I was tickled to be asked by a previous client, my friends from the Country Club of Scranton, Pa., to design a wonderful new country club for them in nearby Moosic. But the first time I saw the property, I saw nothing but granite rock outcroppings, gigantic wetlands, steep hillsides and abandoned strip mines bisected by county roads in one direction, and a huge gas pipeline in the other. There wasn't a bit of topsoil on the site. My reaction was deflation, mixed with a little despair and a whole lot of doubt. But ultimately I became determined to make the proverbial silk purse of a golf course out of this sow’s ear of a site.
At the time, I didn’t really understand the character of the people who live in and around the infertile valleys between Wilkes-Barre and Scranton. These are tough people who've clawed out a living from this land for generations. Many became extremely wealthy and powerful business leaders. So where I saw problems, they saw opportunity. So what if we had to blast away tens of thousands of cubic yards of rock? Or re-establish a huge lake out of a coal mine sediment trap? Or tunnel under a county road? Or even find, haul and process hundreds of thousands of dollars worth of topsoil?
I came to understand that the reason these folks could afford to build this course was because they didn’t like to spend very much money, unless they were sure they had a winner. Without question, Glenmaura was the most physically difficult course construction job that any of us had worked on to that time. Bill Kubly of Landscapes Unlimited says it is still the most difficult that his company has ever handled. But we had the confidence of our friends, and they knew no fear.

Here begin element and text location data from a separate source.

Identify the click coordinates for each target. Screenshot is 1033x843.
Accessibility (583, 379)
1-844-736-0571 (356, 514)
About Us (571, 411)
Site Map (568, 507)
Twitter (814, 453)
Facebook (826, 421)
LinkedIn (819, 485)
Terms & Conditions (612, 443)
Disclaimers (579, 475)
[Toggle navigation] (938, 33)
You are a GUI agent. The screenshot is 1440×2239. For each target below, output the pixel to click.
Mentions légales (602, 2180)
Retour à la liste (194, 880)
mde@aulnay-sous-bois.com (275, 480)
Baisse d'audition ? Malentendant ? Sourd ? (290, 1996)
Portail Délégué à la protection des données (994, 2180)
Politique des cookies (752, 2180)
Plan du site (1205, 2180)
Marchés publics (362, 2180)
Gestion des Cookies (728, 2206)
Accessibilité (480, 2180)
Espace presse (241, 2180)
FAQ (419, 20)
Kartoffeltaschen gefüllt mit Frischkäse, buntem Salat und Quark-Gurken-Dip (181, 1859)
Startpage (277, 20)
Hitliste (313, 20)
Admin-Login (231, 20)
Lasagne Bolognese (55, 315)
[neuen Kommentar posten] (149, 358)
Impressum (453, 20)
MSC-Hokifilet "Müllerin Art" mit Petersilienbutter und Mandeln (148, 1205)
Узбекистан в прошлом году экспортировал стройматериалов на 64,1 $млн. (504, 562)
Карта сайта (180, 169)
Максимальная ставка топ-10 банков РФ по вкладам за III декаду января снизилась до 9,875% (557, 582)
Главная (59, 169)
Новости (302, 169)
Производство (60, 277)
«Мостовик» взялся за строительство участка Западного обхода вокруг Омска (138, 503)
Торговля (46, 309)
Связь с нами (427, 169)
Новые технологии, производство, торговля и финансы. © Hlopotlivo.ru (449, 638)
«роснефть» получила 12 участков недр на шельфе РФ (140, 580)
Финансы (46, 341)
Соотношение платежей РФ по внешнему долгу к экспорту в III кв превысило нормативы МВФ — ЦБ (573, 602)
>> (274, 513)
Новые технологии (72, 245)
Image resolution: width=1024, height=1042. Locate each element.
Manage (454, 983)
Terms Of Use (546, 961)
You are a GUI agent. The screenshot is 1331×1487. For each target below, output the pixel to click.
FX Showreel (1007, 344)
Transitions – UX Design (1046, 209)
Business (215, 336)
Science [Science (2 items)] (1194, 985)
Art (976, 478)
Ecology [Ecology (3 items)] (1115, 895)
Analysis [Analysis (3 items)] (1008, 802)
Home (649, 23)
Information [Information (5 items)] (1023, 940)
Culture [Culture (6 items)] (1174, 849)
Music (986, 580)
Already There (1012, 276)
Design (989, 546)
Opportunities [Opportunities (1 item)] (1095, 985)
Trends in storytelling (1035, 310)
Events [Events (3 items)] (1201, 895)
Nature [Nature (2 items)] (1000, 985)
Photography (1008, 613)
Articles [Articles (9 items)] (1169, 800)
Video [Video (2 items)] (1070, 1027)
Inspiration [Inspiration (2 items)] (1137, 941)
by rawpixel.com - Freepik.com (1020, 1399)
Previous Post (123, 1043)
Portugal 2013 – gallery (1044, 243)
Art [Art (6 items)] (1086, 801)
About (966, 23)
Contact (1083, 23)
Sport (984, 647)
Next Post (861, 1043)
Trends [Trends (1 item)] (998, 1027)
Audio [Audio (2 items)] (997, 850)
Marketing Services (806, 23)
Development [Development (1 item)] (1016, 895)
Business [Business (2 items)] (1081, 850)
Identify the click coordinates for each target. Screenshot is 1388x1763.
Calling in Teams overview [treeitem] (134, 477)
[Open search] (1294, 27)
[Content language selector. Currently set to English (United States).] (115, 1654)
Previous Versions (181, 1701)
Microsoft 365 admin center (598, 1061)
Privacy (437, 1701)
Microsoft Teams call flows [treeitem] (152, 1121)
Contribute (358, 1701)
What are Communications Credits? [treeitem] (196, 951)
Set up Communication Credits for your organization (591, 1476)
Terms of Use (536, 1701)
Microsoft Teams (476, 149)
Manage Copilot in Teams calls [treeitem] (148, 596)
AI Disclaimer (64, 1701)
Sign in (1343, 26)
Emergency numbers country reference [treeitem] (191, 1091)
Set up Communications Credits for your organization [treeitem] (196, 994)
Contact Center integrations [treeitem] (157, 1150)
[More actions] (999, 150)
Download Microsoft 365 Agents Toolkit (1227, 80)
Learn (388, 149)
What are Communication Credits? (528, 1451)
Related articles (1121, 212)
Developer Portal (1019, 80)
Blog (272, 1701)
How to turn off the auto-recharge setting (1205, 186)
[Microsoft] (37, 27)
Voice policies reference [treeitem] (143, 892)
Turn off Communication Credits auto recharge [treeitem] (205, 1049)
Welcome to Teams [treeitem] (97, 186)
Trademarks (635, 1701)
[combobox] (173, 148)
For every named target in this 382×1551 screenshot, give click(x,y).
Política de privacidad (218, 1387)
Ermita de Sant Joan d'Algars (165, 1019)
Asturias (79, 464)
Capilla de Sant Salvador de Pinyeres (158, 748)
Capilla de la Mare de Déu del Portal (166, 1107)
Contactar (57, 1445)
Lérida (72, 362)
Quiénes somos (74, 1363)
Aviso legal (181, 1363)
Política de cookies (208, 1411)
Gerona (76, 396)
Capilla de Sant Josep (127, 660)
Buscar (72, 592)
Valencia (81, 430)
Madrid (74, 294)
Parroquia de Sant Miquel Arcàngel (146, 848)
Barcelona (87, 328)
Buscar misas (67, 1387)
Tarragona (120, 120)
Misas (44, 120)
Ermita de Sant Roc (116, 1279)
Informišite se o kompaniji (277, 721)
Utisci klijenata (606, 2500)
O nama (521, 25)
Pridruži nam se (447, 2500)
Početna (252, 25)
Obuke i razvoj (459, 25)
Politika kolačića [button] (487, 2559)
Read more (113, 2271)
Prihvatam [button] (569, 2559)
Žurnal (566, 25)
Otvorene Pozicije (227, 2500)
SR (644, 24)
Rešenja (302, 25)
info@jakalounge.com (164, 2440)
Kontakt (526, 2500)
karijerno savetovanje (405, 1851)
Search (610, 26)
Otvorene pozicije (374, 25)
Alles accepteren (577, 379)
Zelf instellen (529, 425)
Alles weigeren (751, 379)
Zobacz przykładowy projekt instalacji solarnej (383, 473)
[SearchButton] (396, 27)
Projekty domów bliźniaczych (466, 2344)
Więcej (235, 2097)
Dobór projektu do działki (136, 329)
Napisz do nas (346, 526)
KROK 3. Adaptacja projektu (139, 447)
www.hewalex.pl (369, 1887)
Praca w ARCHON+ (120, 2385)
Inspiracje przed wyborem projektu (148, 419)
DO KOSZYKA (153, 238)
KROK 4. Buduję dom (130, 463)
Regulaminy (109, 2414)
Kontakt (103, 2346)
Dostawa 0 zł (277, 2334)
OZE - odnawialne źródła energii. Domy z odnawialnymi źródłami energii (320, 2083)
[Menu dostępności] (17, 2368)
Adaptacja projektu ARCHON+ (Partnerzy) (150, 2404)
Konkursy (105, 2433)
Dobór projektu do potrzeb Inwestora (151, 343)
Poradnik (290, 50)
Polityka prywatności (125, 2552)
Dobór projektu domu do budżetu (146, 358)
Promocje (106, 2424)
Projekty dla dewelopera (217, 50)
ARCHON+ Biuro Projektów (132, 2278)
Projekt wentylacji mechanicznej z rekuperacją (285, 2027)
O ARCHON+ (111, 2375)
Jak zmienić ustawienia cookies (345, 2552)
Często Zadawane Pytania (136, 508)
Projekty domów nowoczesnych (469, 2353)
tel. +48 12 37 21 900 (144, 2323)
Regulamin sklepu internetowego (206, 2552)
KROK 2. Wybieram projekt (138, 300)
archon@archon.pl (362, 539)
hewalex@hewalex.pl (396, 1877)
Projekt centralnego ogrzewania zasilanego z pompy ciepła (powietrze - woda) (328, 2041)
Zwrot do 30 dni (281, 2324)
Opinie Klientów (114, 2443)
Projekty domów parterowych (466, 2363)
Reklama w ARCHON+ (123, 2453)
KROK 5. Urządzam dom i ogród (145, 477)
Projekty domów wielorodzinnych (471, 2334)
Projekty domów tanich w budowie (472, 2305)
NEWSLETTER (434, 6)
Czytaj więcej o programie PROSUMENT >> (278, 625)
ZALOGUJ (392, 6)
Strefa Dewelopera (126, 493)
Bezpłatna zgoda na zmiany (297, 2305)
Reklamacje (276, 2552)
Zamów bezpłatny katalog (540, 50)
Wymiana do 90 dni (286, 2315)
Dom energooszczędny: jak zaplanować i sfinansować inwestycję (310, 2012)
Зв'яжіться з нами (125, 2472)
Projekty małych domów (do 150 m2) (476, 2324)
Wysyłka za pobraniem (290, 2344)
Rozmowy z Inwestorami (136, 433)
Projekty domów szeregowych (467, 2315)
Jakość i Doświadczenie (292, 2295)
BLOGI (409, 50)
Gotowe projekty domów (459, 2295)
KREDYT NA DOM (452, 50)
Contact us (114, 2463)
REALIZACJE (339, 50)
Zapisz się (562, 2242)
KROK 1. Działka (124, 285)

Our associate Guy Quattrocchi was selected to live on the site as day-to-day design coordinator, and much of the success of the project is due to his ability to analyze a problem, find a solution, sell the idea to our bosses and then encourage the builders to go above and beyond the effort expected of them. Even today I marvel at what was accomplished at Glenmaura National, especially given the expenditure of time and money available to build it.
During the time Glenmaura was being built, Aureus was the big dog in the very competitive golf apparel industry, and a major employer in this part of Pennsylvania. One of their celebrity representatives was Larry Mize, who had won the Masters in 1987, chipping in to defeat Greg Norman in a playoff. Larry was retained as a design consultant in the later stages of construction, and he offered many good design ideas that help make the golf course so exciting. (He suggested the back tee on number eighteen that, even with today’s high-powered golf equipment, requires an enormous drive to carry a couple hundred yards of bedrock scraped clean by a glacier 10,000 years ago.)
There are many spectacular holes at Glenmaura, in fact almost every one of the 18 could qualify as ‘the signature hole’ on most golf courses. Each has a special blend of off-site views, wide fairways framed by rock walls or sheer cliffs, bisecting streams, huge trees and splashy white sand bunkers. The 8th plays up to an old quarry on the drive, and then requires a daring second shot across the quarry to a right-rear hole location. The seventh has a large waterfall as the backdrop to a green set right against a creek.
Without question, Glenmaura National is a strong, demanding, beautiful mountain golf experience, but I think the real reason that people enjoy and remember it so well is because of its people. This is a special part of America and so are the good folks who live here.